== Task directions ==
Retype word for word the line containing "Click the recording title heading text" and each line that follows it in the records below, through the last one, with no pictures.
Start of Material to process
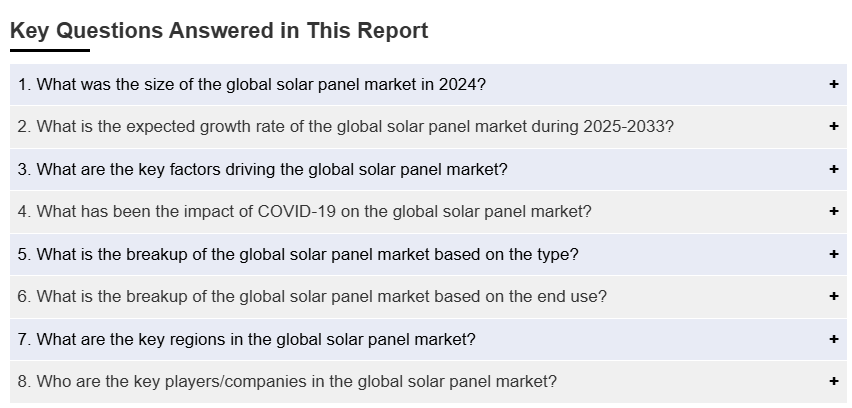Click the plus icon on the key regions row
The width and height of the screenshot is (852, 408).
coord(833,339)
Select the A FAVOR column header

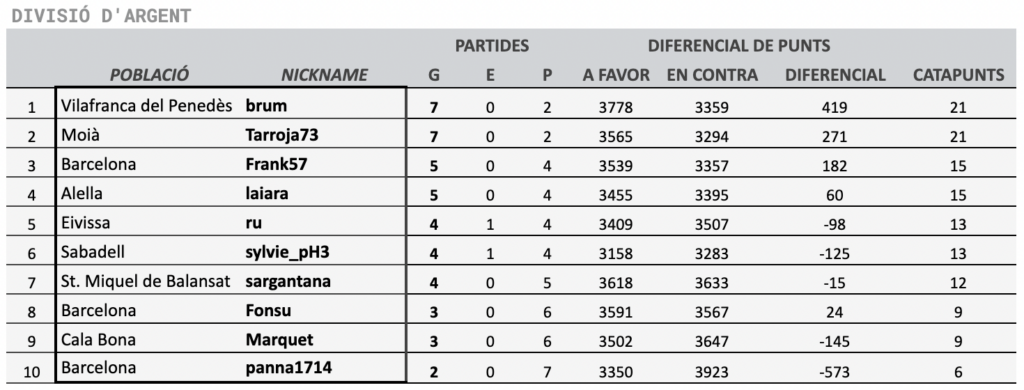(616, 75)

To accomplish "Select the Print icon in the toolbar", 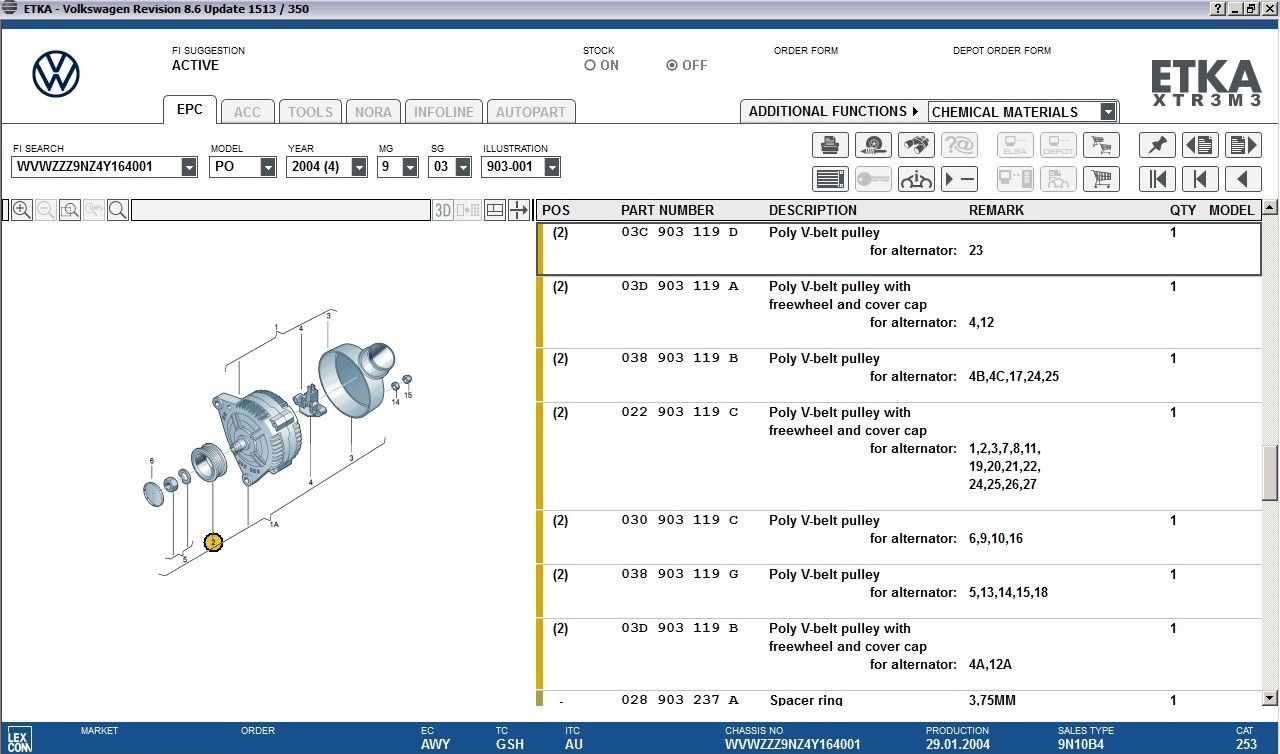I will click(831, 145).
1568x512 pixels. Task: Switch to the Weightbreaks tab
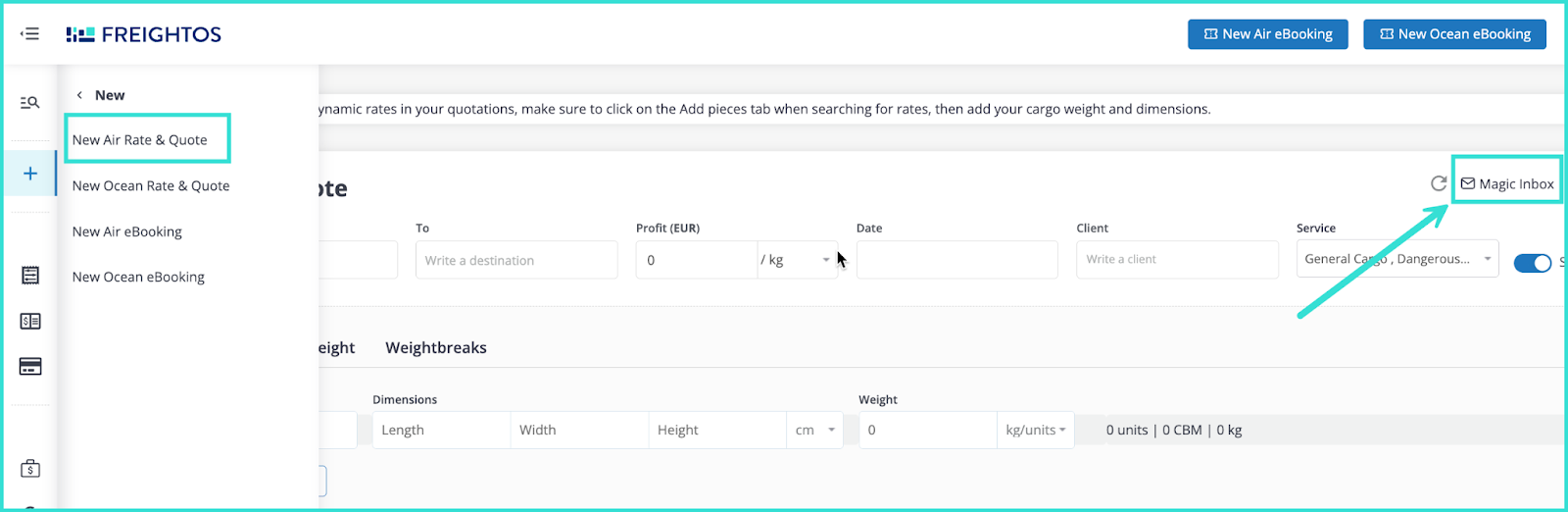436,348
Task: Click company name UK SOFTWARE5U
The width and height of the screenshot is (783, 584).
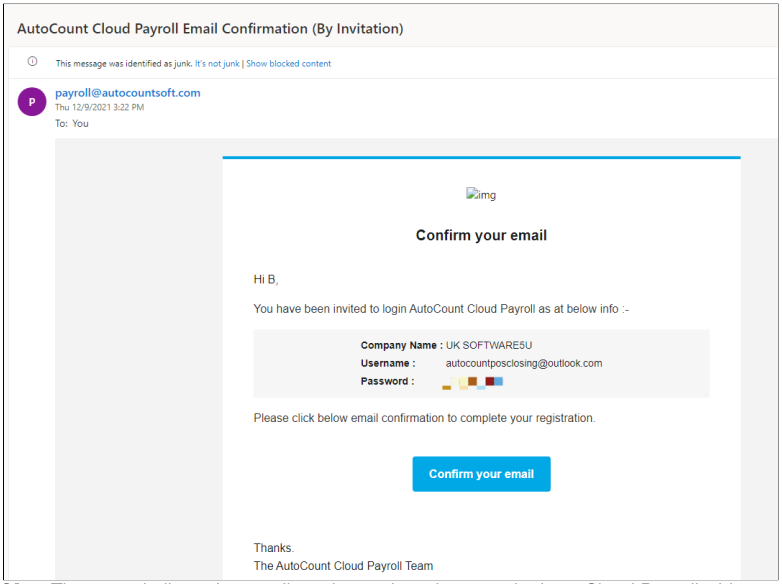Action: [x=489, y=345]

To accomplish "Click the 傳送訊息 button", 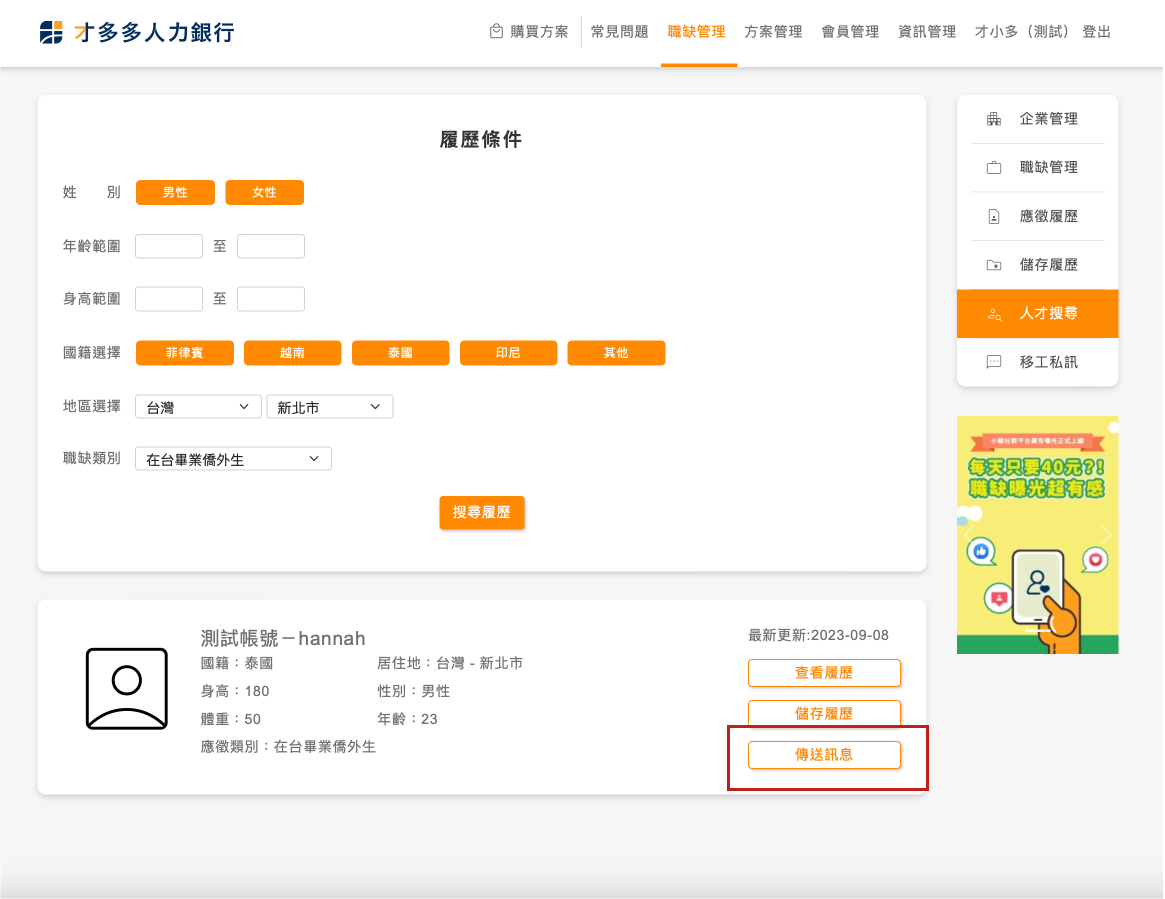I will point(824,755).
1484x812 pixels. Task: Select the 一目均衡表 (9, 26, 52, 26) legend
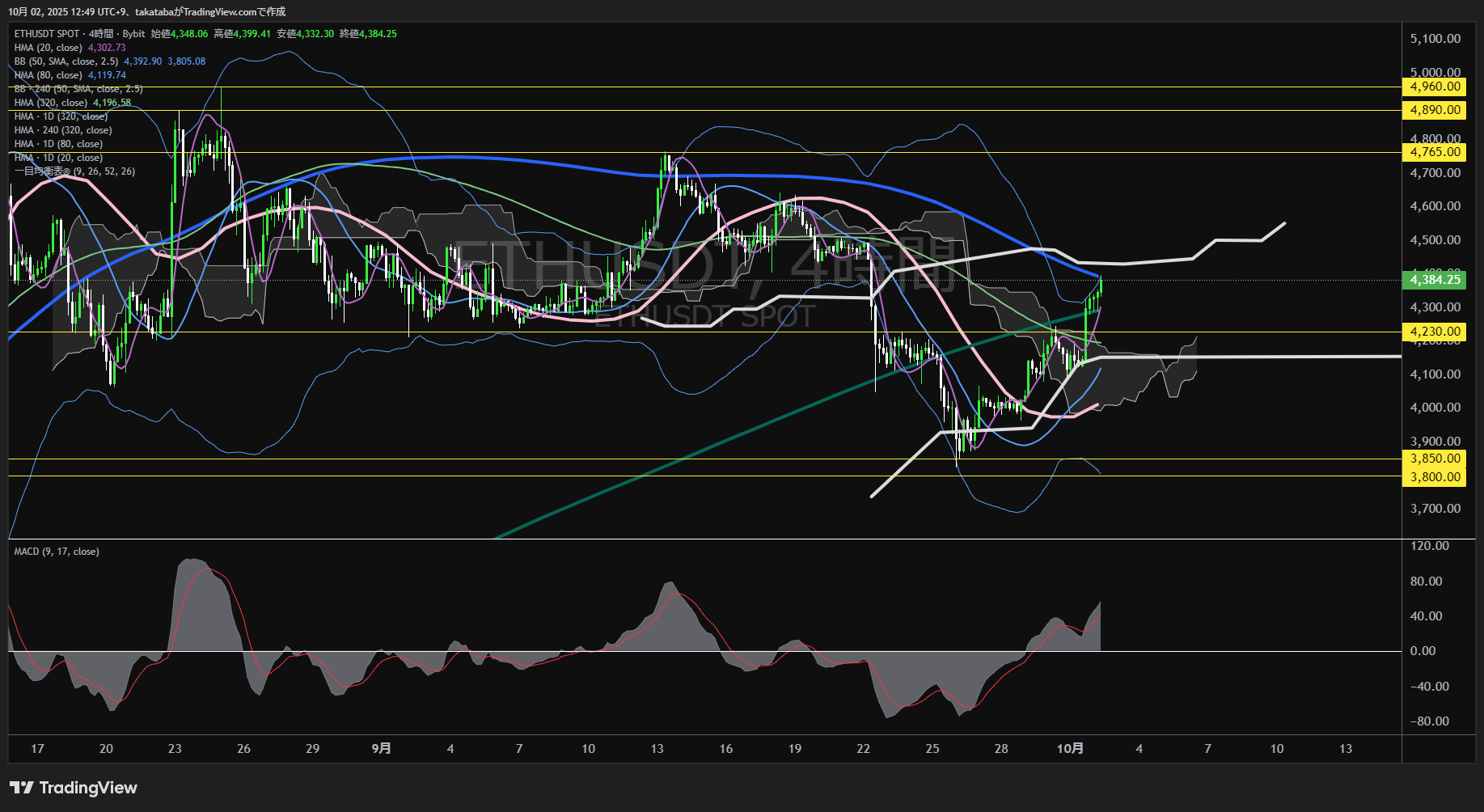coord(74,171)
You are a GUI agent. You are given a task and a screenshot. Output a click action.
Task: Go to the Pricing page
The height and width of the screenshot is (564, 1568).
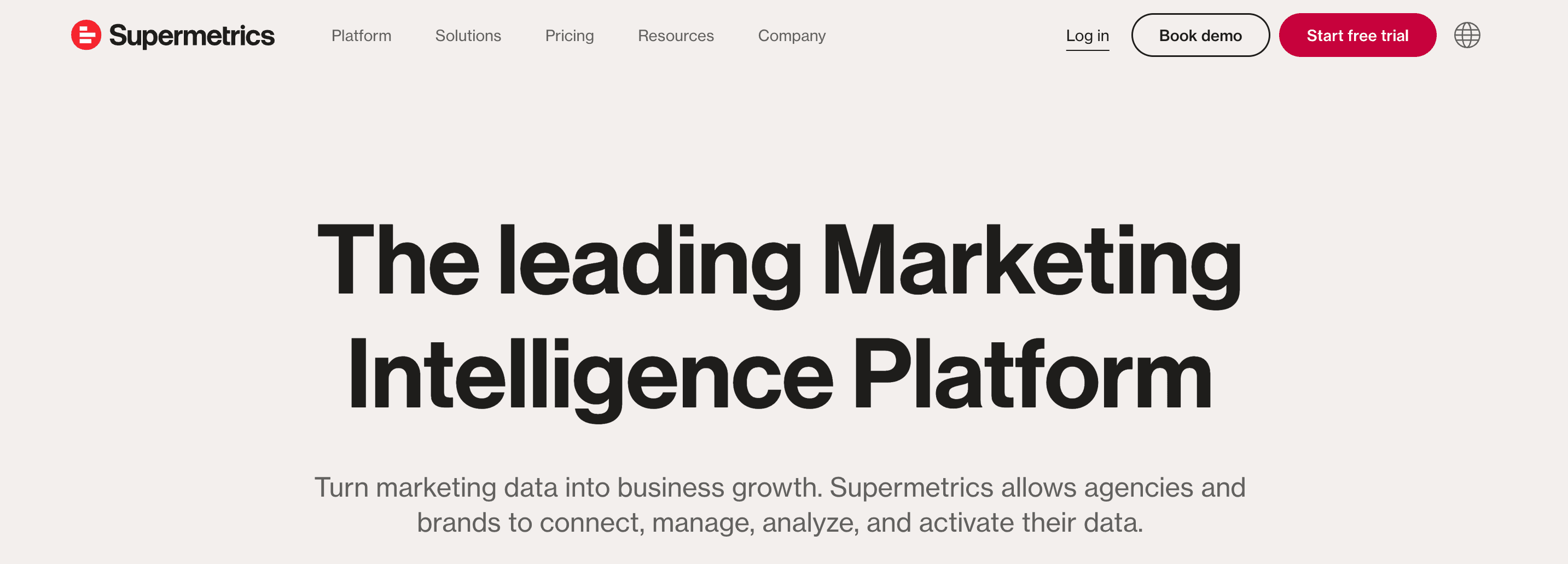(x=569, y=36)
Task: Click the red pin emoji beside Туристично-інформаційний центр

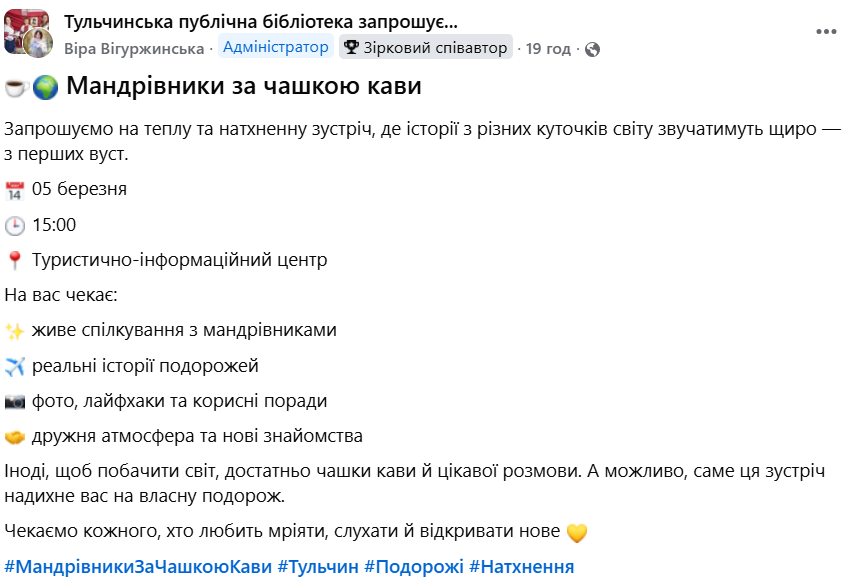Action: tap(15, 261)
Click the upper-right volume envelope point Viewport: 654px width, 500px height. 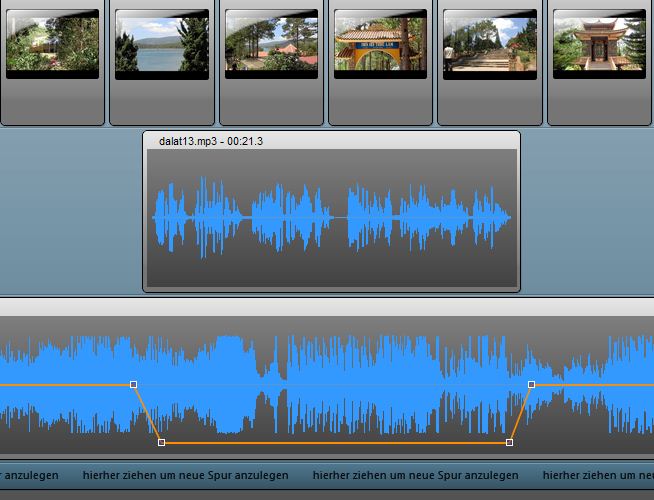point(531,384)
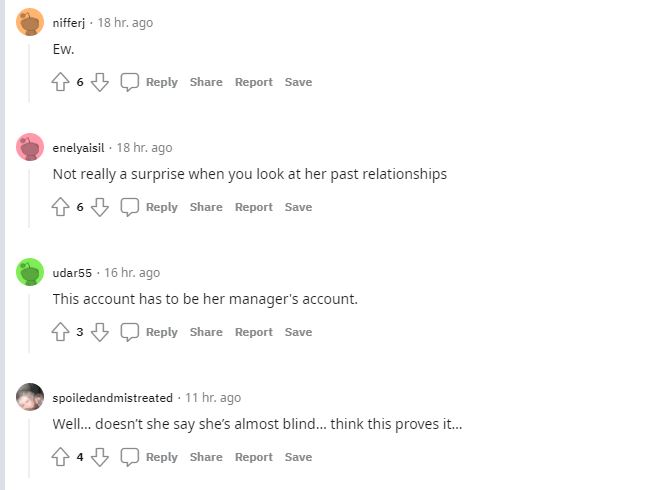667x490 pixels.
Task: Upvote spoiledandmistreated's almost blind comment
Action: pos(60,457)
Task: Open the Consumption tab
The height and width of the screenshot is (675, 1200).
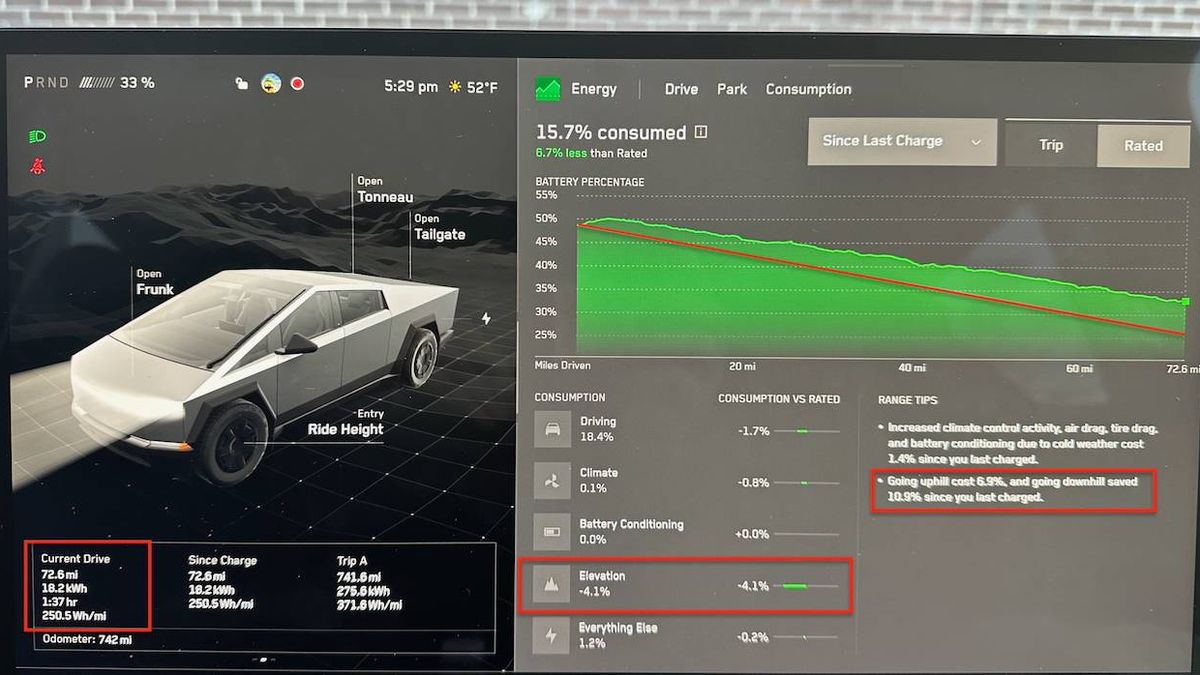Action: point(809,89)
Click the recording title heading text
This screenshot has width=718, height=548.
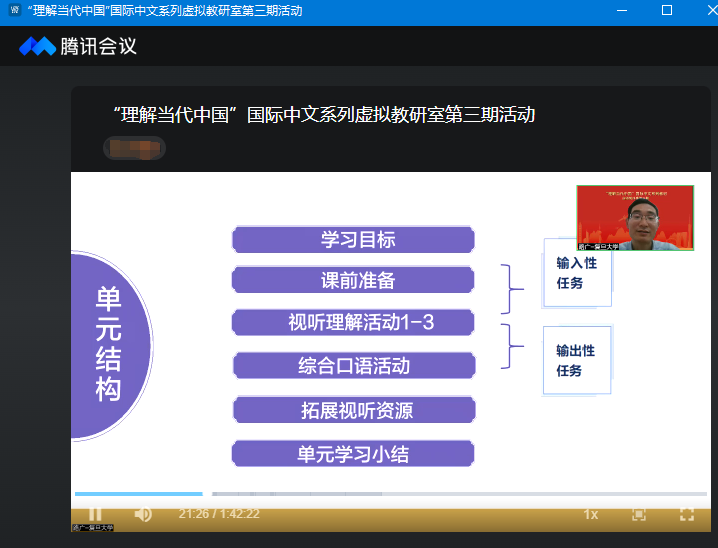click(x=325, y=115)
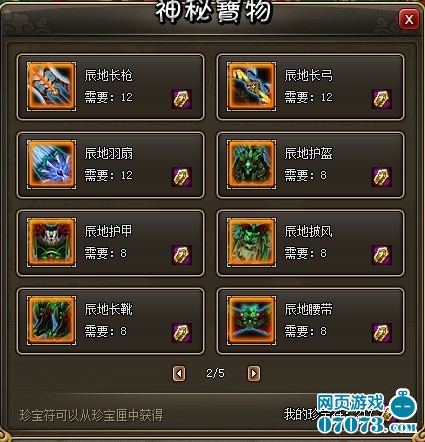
End of Material to process
== Reply to the exercise ==
Click the recording title heading text
This screenshot has width=718, height=548.
click(x=325, y=115)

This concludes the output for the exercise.